Mental Health: In a study conducted by Columbia University, it was found that there is a link between PCOS and mental health issues such as depression, anxiety, and eating disorders. Another common behavioral symptom is mood change.
Pelvic Pain: Though a less common symptom, PCOS causes cysts in the ovaries, and with cysts at times comes pain in the pelvic area.
Fertility Issues: PCOS is the number one cause of infertility. The hormonal imbalance interferes with the growth and release of eggs from the ovaries, also known as ovulation. If you don't ovulate, you can't get pregnant.
All hope isn’t lost. There are plenty of ways to manage this disease. To avoid facing painful or constant symptoms, you must stay on top of treatments. This can include taking multiple prescriptions up to three times a day and/or regularly scheduled doctor appointments.

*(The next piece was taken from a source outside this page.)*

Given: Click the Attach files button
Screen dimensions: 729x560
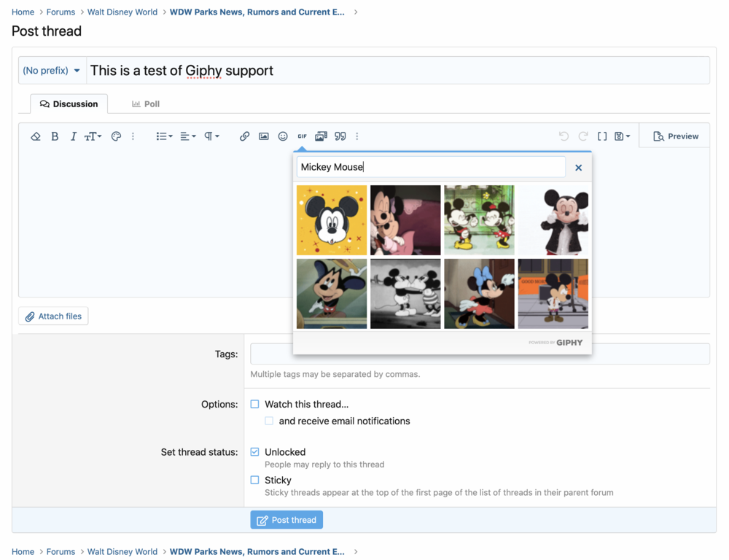Looking at the screenshot, I should pos(53,316).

Beyond that, there are tons of natural remedies, diets, and workouts that are created specifically for people with PCOS. This battle is the reality of many women.
So now you know the symptoms, but the diagnosis doesn’t come easy.
Hi, I’m Shabby and I have PCOS. For me, my diagnosis was a 15-year long battle. I first knew something was wrong when I was feeling sharp pains at the age of 11. My parents feared I had appendicitis and rushed me to the emergency room. By the time we arrived and were seen by a doctor, the pain had passed and the doctors weren’t sure what happened, but just assumed it was a cyst. When I was 17-years-old, my best friend read an article in
Cosmopolitan about Polycystic Ovary Syndrome, so she shared it with me and that's when the research started. I was shocked to find I had almost every single symptom without even realizing it. I was regularly getting physicals and my doctor had never mentioned anything related to PCOS. I took matters into my own hands and decided to visit an endocrinologist. I figured a specialist could truly diagnose me to get me on the right path of figuring out what was going on with my body and solutions to get it under control. (Boy was I wrong.)
Let me just say, research matters. I was so desperate for a diagnosis I went to the first doctor I found. I was sure at this point that it was PCOS, but for the sake of science, I had the doctor run a blood panel. A week later, the results were in and he diagnosed me with Cushing’s Disease. I was shocked and terrified, eager to know the next steps. The doctor suggested a CAT Scan to confirm, only to find out everything looked fine. Thousands of dollars later the doctor gave me his new diagnosis: “You’re just fat." At 17-years-old, those are not words you want to hear anyone say, especially when you know something beyond the diagnosis is wrong. We parted ways with the doctor - don’t worry he no longer has a practice - and I went back to my ways of diet fads and working out.
When I turned 18, I had the same sharp pain I had at 11, except this time it was different. The pain was excruciating. It was the worst I had ever felt, and I had broken at least four bones at this point in my life. I left work early attempting to drive home screaming and crying the entire way. As I pulled up, my dad had to carry me out of my car and quickly place me in my mom’s car as we once again rushed to the emergency room. The doctors gave me morphine, ran an ultrasound, and let me know the culprit was a cyst. That was the first time a doctor suggested I could have PCOS. We decided to go for a second opinion, then a third, and a fourth, the results were unanimous. I was finally diagnosed with PCOS and put on birth control, Spironolactone, and Metformin, three common prescriptions to help manage PCOS. It gets difficult at times to keep up with all my prescriptions, and I will admit I have gone through phases of not taking them, but when I am on my medications my periods are more regular and overall I feel much better.
Keep in mind, there are different hormonal diseases that might have the same symptoms. If you think you may have PCOS or a similar illness, be sure to contact your health care physician or specialist to run a test. They can have blood work done or do an ultrasound to find your diagnosis. Remember, regular check-ups are important even if you don’t feel or notice any symptoms at first.